*INSTRUCTIONS FOR THE TASK*:
Among the entries below, copy every line that carries the word "computer".

*INPUT RECORDS*:
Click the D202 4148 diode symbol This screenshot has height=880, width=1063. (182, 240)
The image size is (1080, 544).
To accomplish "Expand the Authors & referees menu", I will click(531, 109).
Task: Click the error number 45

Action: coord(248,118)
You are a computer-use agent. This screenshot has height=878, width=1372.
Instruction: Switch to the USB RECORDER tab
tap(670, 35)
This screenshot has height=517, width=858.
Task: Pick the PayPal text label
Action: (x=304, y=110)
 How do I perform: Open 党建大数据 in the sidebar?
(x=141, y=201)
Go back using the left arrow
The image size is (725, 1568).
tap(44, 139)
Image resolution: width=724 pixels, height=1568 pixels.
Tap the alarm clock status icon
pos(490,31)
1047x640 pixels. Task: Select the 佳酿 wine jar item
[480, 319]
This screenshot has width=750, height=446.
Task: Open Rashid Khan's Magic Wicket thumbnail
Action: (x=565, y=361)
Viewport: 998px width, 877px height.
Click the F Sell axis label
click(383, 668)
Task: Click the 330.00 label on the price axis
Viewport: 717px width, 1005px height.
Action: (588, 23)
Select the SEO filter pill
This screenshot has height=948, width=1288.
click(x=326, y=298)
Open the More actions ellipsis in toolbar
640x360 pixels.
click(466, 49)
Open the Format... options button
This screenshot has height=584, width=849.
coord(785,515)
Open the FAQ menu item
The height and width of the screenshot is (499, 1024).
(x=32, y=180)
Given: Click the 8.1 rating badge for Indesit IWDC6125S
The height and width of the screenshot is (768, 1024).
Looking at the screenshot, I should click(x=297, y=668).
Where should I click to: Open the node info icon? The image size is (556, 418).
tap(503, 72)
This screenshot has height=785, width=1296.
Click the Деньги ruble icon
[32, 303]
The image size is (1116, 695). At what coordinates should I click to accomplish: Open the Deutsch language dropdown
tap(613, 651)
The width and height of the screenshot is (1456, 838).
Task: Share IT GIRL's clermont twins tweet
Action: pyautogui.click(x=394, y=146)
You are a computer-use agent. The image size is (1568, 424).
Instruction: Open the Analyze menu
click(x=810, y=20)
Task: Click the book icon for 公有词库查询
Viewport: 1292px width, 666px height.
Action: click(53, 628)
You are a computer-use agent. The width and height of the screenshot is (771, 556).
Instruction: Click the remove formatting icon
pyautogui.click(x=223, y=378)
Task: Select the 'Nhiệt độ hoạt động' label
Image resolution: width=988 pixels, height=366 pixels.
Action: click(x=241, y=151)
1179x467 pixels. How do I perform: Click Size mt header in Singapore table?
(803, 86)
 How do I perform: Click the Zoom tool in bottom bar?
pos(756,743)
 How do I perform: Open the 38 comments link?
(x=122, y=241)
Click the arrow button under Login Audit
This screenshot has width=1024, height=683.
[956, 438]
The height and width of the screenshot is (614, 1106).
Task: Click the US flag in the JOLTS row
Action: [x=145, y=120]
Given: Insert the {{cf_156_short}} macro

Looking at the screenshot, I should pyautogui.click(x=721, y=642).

*EXPECTED OUTPUT*:
You are a computer-use agent. This screenshot has height=878, width=1372.
You are a computer-use agent. The image size is (1568, 424).
You are a computer-use agent. The width and height of the screenshot is (771, 556).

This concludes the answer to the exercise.